[DOCUMENT TEXT]
+--

A health threat can occur any time, and America needs to be ready to offer a response. During deliberate attacks, outbreaks of illnesses, and natural disasters, the CDC offers training, funds, people, and critical data to advance local and state preparedness capacities. This essay intends to look at the importance of the emergency preparedness and response guideline, disaster leadership, and hospital preparedness for disasters.
The health emergency response guide helps staff in the health sector by training and preparing health personnel's, acting efficiently and quickly in disasters and emergencies, and establishing urgencies in disaster responses. It is a valuable source for public health personnel's who are responsible for managing the prevailing emergency response systems in certain types of situations like terrorism, earthquakes, and floods. They also have a role to initiate public health response within twenty-four hours of a disaster or emergency, that is, the acute stage. Information provided in the guide is consistent with the organizational processes, terminology, principles, concepts, and doctrines found within the disaster response framework.

+--

[RECORDS PROVIDED]
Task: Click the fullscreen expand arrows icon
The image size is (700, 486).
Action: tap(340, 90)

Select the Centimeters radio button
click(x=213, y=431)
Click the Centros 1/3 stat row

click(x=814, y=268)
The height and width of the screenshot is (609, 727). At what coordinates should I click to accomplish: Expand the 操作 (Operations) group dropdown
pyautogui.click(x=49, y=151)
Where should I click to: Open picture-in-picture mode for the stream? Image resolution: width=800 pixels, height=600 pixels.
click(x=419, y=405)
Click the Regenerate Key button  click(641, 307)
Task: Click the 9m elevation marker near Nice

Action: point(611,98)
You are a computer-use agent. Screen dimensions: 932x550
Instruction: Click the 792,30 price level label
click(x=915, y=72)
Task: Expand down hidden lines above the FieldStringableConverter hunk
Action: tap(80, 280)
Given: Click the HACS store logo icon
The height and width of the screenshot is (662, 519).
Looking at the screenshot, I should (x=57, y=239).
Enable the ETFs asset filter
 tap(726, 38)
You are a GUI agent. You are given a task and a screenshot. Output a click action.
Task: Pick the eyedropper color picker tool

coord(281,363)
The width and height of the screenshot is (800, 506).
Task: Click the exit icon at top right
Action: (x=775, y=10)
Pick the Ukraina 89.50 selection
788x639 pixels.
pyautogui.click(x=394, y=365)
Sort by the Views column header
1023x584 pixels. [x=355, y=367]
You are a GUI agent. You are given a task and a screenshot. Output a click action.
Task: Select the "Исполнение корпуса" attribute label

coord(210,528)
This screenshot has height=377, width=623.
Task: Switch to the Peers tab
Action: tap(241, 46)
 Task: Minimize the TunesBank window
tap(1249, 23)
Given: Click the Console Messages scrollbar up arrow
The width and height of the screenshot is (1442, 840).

+--

[THINGS TO DO]
**1)** Rewrite the emergency preparedness essay from "The health emergency" up to and including "disaster response framework.", replacing "guide" with "handbook" throughout.
**2)** List everything the emergency preparedness essay says the CDC offers to advance local and state preparedness capacities.

[ANSWERS BELOW]
**1)**
The health emergency response handbook helps staff in the health sector by training and preparing health personnel's, acting efficiently and quickly in disasters and emergencies, and establishing urgencies in disaster responses. It is a valuable source for public health personnel's who are responsible for managing the prevailing emergency response systems in certain types of situations like terrorism, earthquakes, and floods. They also have a role to initiate public health response within twenty-four hours of a disaster or emergency, that is, the acute stage. Information provided in the handbook is consistent with the organizational processes, terminology, principles, concepts, and doctrines found within the disaster response framework.

**2)**
- Training
- Funds
- People
- Critical data